GIVEN TEXT:
'''
I contacted a few of the children—that is, the lucky ones who lived to no longer be children—from “Runaway Train.” Of the ones I reached out to, only Vatovec agreed to be interviewed.
Wiles, then 13, left her family’s home in Lamar, Arkansas. She and her boyfriend, Ron, hitchhiked to California, where she and her family had lived before moving to Arkansas. He worked odd jobs until they could afford a place of their own. They told anyone who inquired that she was 17. “People didn’t seem to be overly concerned about a 17-year-old having a dysfunctional family and leaving home, and people kind of sympathized with me a little bit and just looked the other way,” she said.
They stayed for two and a half years.
In May 1993, Elizabeth and Ron were at a friend’s house in San Diego. The television was on, and they weren’t paying much attention to it. But then Wiles saw her own face on MTV. Her biological father, Duane, had—without consulting Elizabeth’s mother, Debra, from whom he was divorced—given her photo to the National Center for Missing & Exploited Children. The video had begun airing that month.
“I just kind of freaked out,” she said.
A week later—she’d hesitated, at first—Elizabeth called her mother, who had not heard from the girl, not even a postcard, since she’d left home. As they wept, Elizabeth apologized and said she wanted to come home. There were no recriminations; Debra was just happy to have her back.
'''
ENTRIES SUPPLIED:
'''
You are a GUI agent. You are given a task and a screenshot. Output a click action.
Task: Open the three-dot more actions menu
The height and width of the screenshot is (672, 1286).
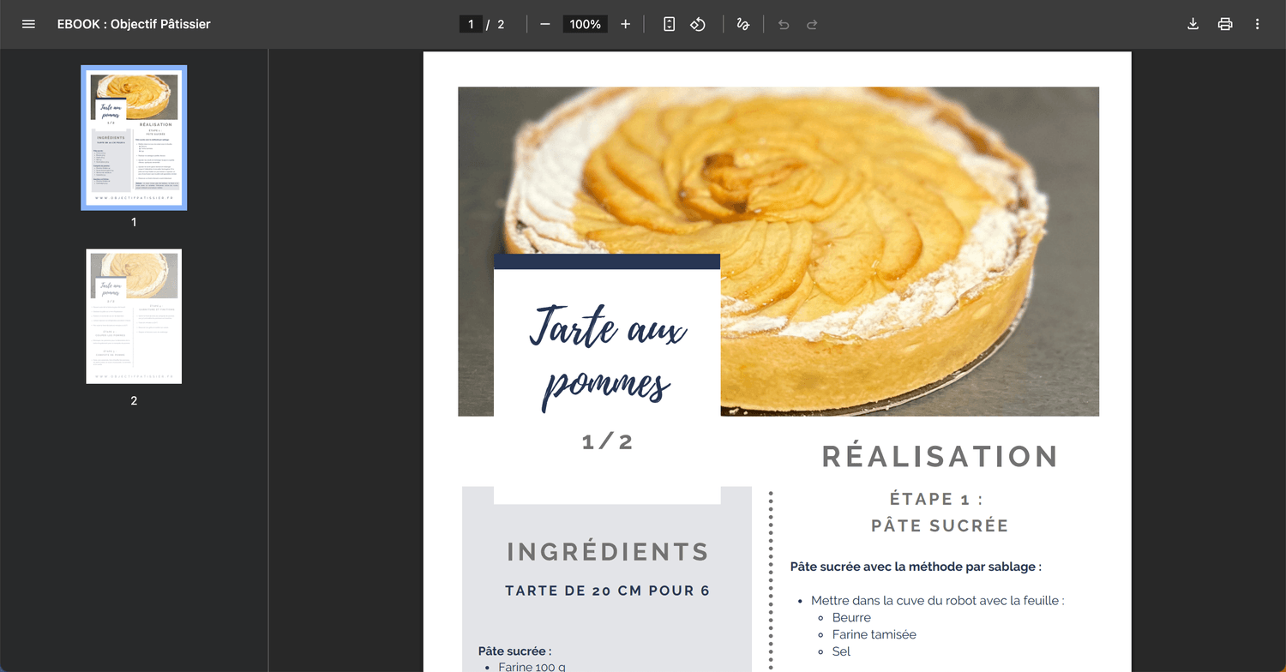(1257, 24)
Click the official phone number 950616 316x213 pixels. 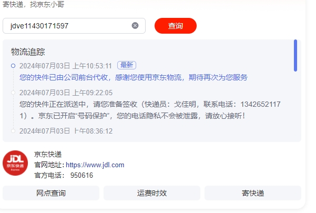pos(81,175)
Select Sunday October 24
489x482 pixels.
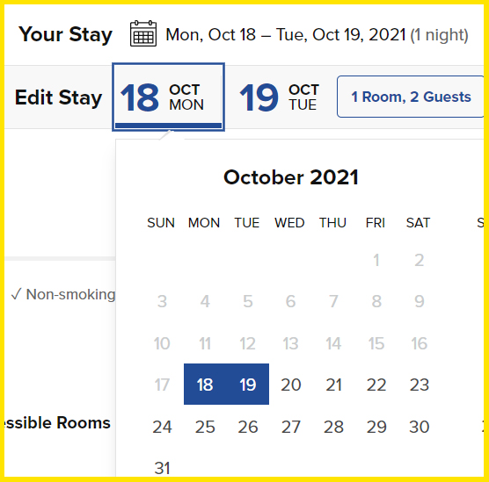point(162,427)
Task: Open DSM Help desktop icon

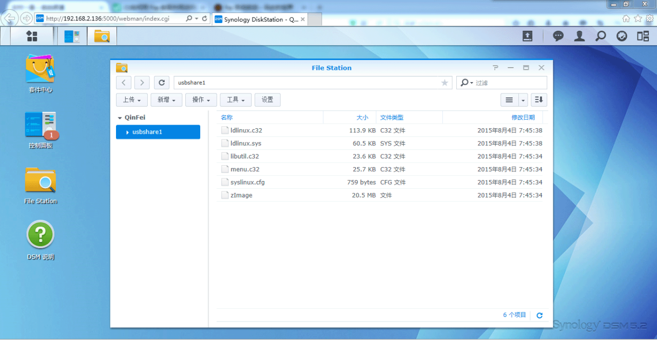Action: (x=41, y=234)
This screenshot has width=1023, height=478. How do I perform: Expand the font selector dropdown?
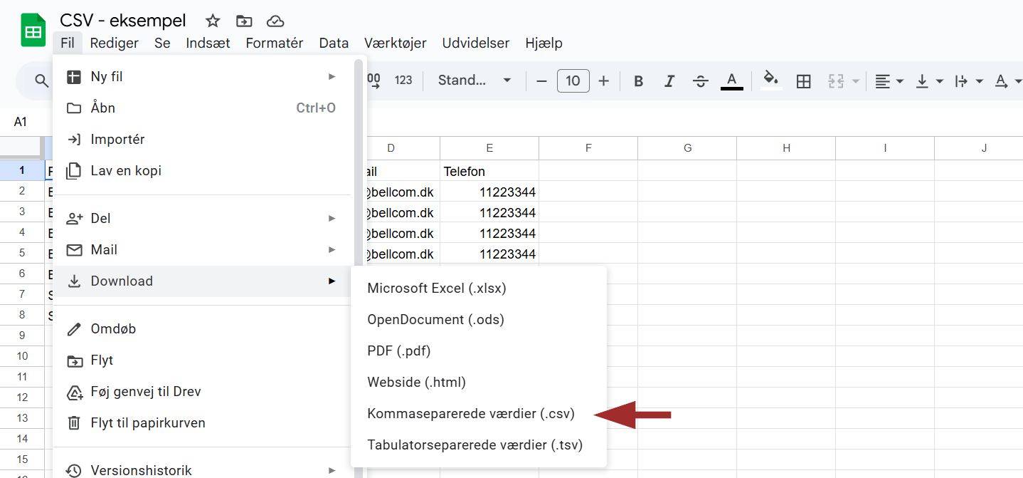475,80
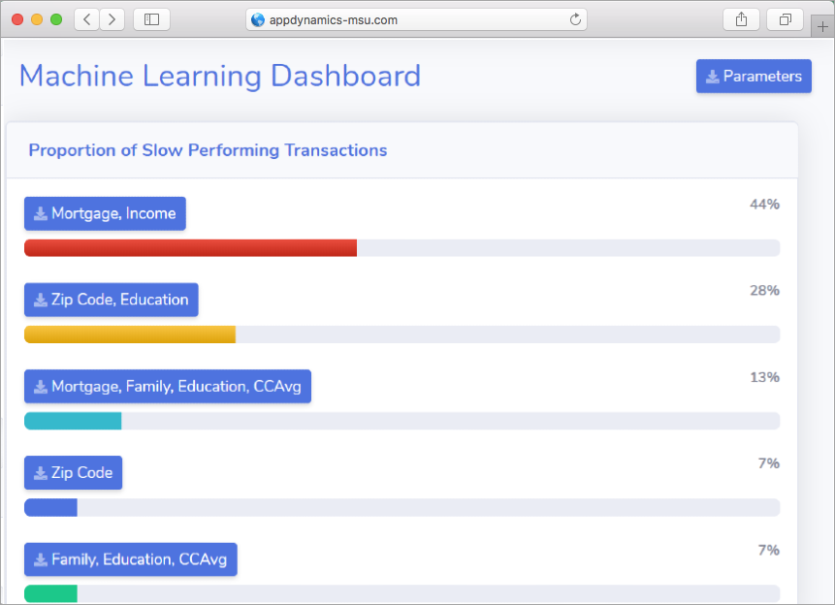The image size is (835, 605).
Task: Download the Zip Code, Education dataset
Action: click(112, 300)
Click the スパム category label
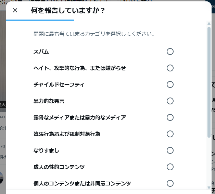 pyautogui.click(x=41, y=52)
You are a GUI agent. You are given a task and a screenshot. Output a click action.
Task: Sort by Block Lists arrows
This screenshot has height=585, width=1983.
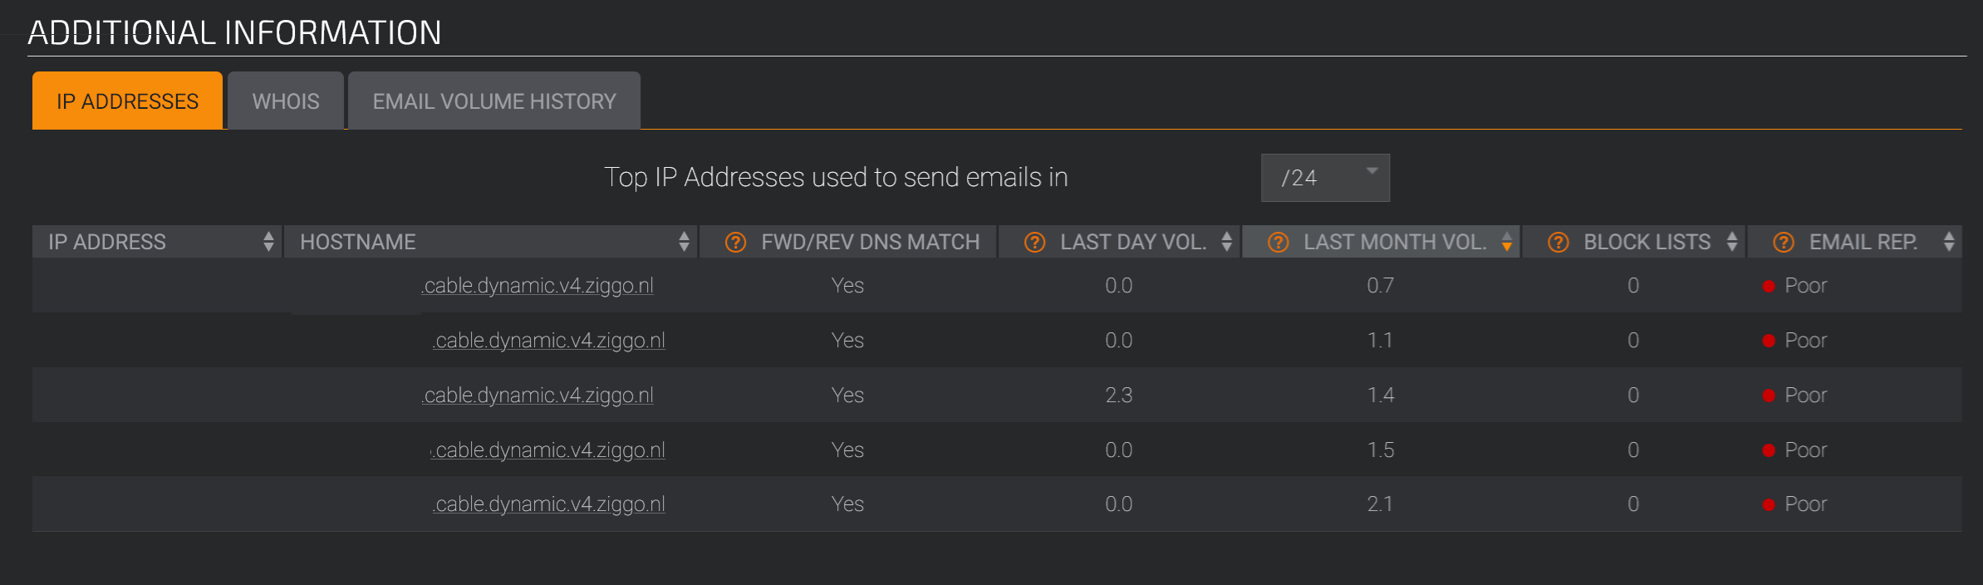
'''
WHAT TO WORK ON:
A) Answer these questions from the text about Elizabeth Wiles, one line per answer, marked the same way.
(i) How old was Wiles when she left her family's home in Lamar, Arkansas?
(ii) Where were Elizabeth and Ron when she saw her own face on MTV?
(iii) Who gave her photo to the National Center for Missing & Exploited Children?
B) Summarize the text about Elizabeth Wiles in two sentences.
C) Pick up the account of Elizabeth Wiles from the point where it ends.

RESULTS BY TASK:
A)
(i) She was 13.
(ii) They were at a friend's house in San Diego.
(iii) Her biological father, Duane.

B) At 13, Elizabeth Wiles left her home in Lamar, Arkansas, and hitchhiked to California with her boyfriend, Ron, where they lived for two and a half years and told anyone who asked that she was 17. In May 1993 she saw her own face on MTV after her father gave her photo to the National Center for Missing & Exploited Children, and a week later she called her mother, apologized and said she wanted to come home.

C)
Her mother, Elizabeth tells me, always suspected she was alive, though she didn’t know for sure. “She said that she knew I was okay, that if there was something wrong, she would know,” Elizabeth said. “She tried not to worry about me.” “Did you really not contact her?” I asked. “I can be a stubborn person,” she said. “It’s not a good quality of mine.”
When she came home, there was a return to relative normalcy. There were house rules she had to abide by. After a few months, Elizabeth got a GED. She attended college but never finished.
Her lack of traditional schooling is one of her regrets. “I still go back and wonder if I could’ve become a scientist or went into quantum physics or something,” she said. “I’m okay with it, though. Again, I have a really nice life. [Running away] made me who I am.”
Elizabeth met Soul Asylum once, backstage at a concert in Little Rock, and in August 1993 she appeared on NBC with her mother, the band’s frontman Dave Pirner, and Ernie Allen. She’s had no contact with the band since then, but the song that brought her home has remained a part of her life. “I probably hear it a handful of times a year,” she said. “Sometimes we’re at a store or whatever, and they’ve got the music playing in the background. That song comes on, and of course my husband now knows everything about it. We’re shopping, and we just both pause like, Okay, nobody else knows the meaning of that to us.”
BECAUSE OF SOUL ASYLUM’S AGREEMENT THAT THE video would be recut whenever one of its runaways returned home, multiple versions exist. One of the versions on YouTube has far more views than the others: nearly 60 million. It’s in that version—if you stop it at precisely 3 minutes and 30 seconds—that you can see a photo of Martha Wes Dunn. In the photo, she is holding a black dog. The 15-year-old, who had a scar on her cheek from a childhood injury, vanished from Daingerfield, Texas, on September 5, 1990. Her father reported her missing around five the next morning, and Deputy Martha Cox took the case.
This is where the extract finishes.